Work item
Retype exactly what appears below from the line containing "Click blank area of TikTok Top 50 row" down to the line containing "This screenshot has height=657, width=1346.", keeping both end lines. Do not include pictures.

○ ○ ○ ○ ○

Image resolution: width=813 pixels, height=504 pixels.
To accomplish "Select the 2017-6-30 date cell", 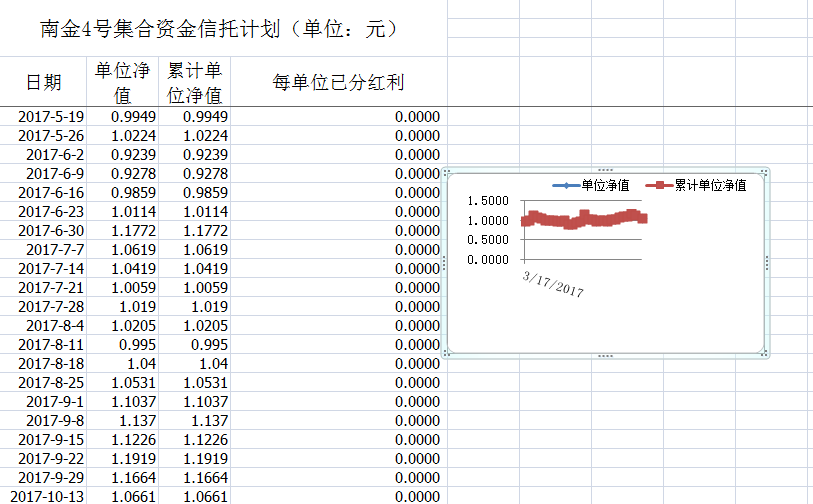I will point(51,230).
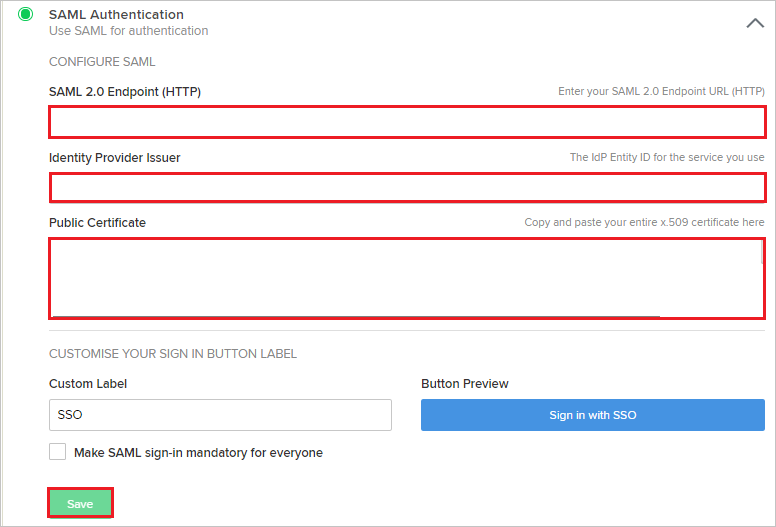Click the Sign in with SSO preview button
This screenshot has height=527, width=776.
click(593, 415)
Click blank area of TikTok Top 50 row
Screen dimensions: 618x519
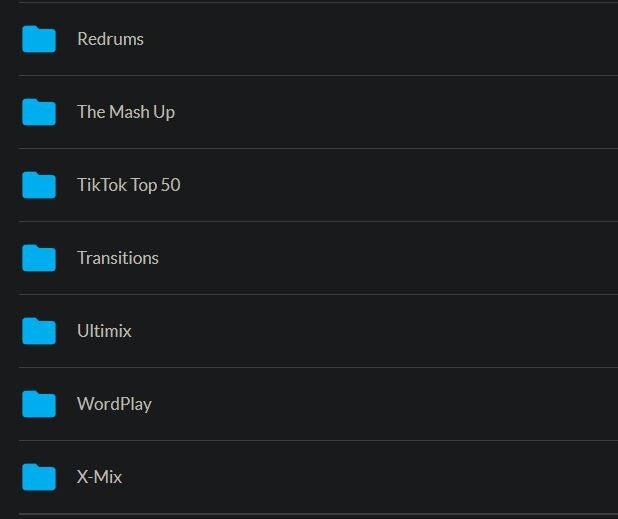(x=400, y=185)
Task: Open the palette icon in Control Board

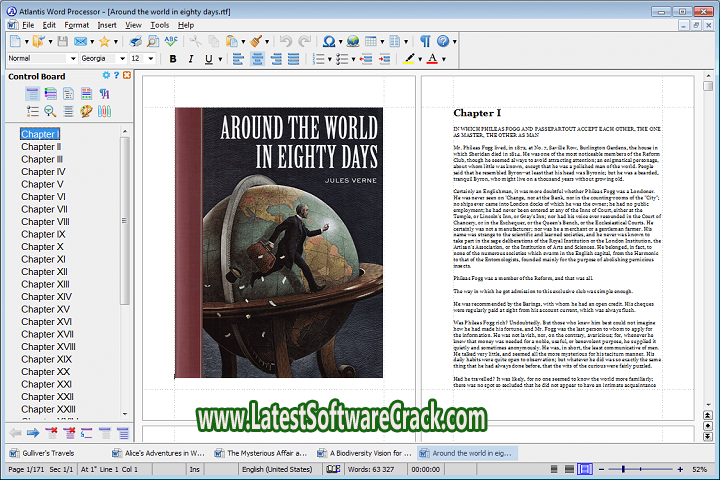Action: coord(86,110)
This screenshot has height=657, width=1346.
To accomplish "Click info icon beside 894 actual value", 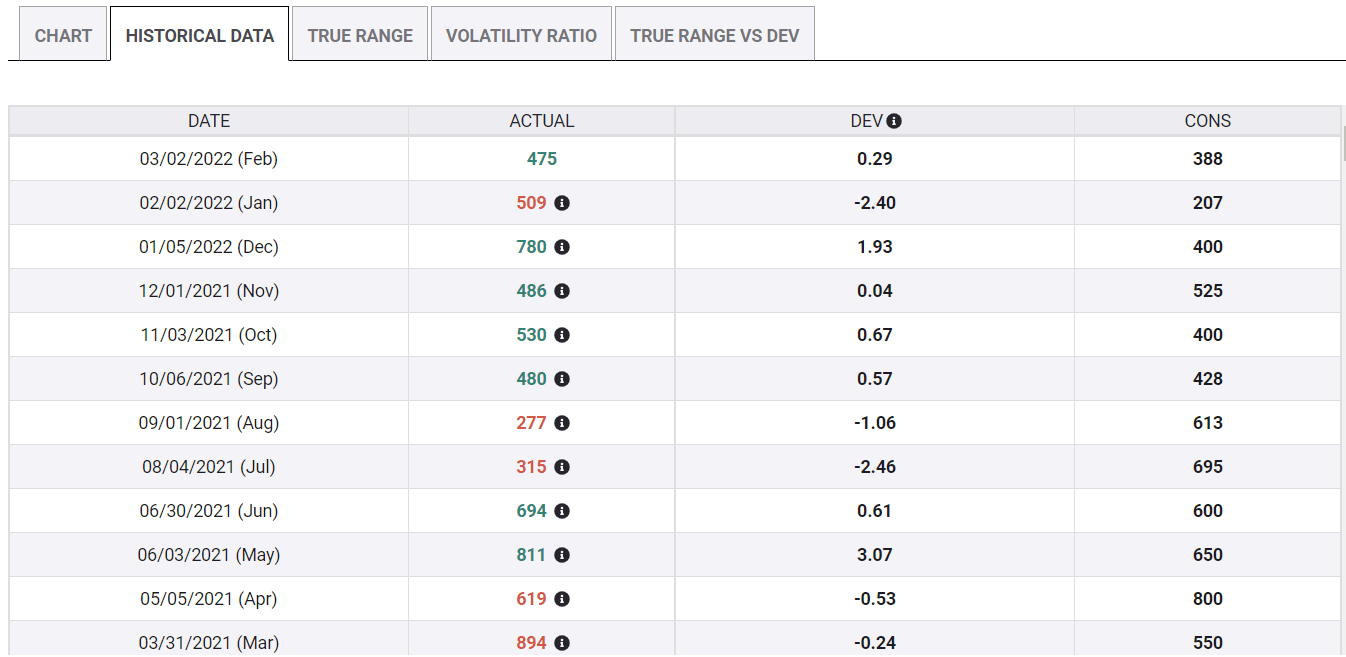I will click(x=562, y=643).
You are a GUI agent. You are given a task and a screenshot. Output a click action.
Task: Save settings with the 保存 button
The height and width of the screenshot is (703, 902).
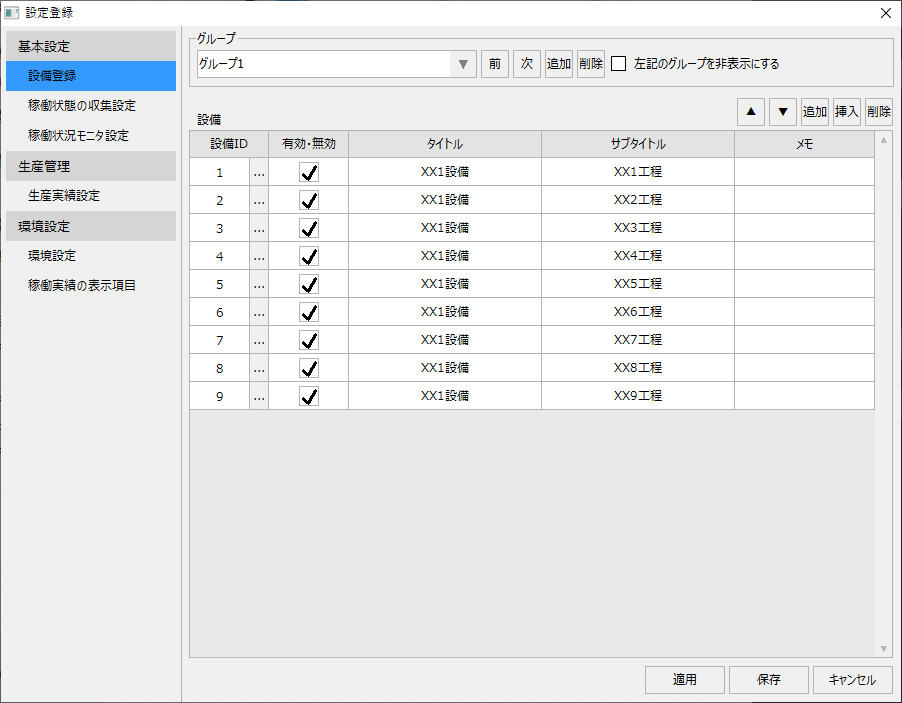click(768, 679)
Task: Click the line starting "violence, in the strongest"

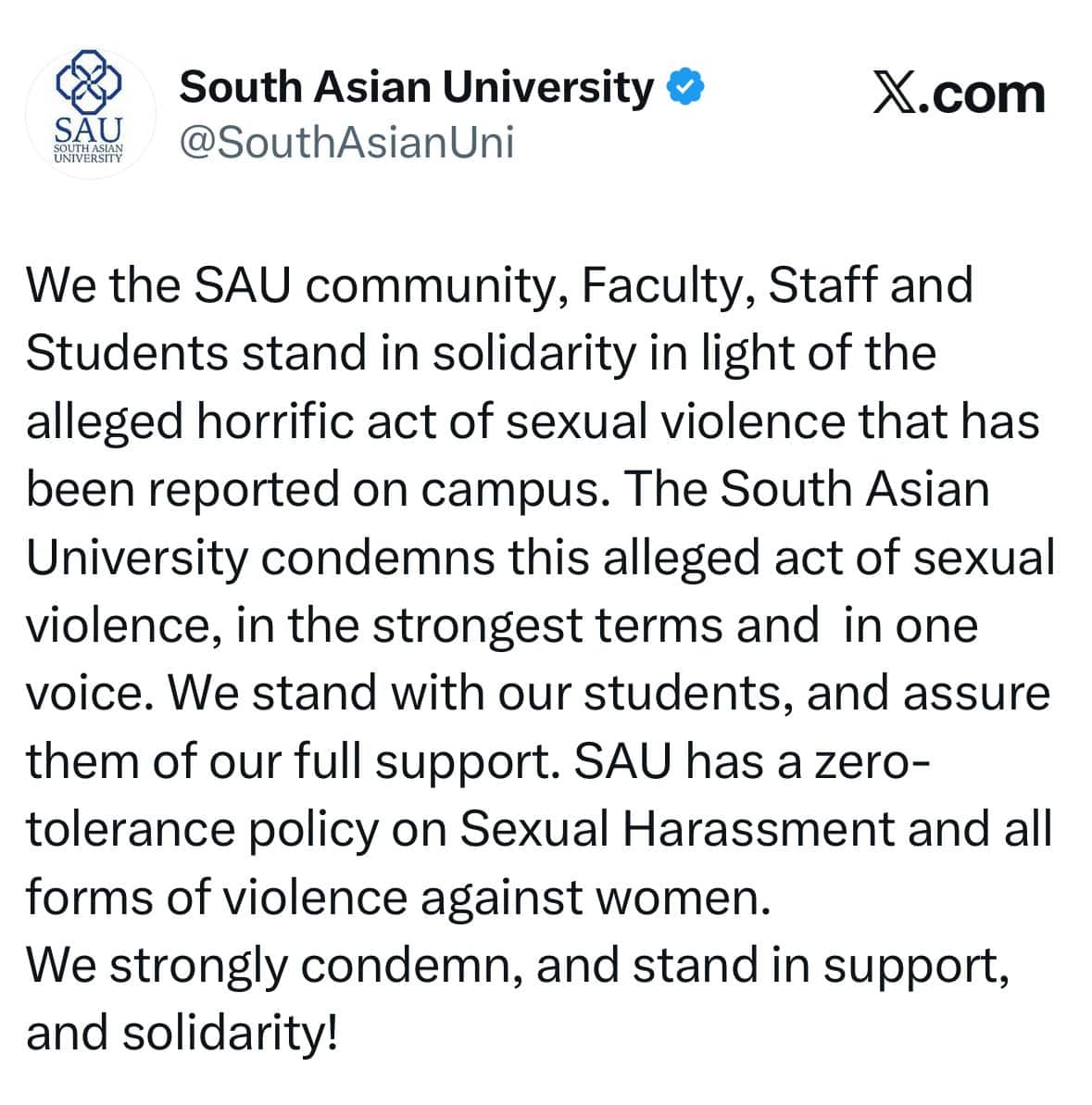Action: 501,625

○ ○ ○ ○ ○

Result of this exercise
Click blank area of TikTok Top 50 row
Screen dimensions: 618x519
(x=400, y=185)
Task: Open the palette icon in Control Board

Action: coord(86,110)
This screenshot has height=657, width=1346.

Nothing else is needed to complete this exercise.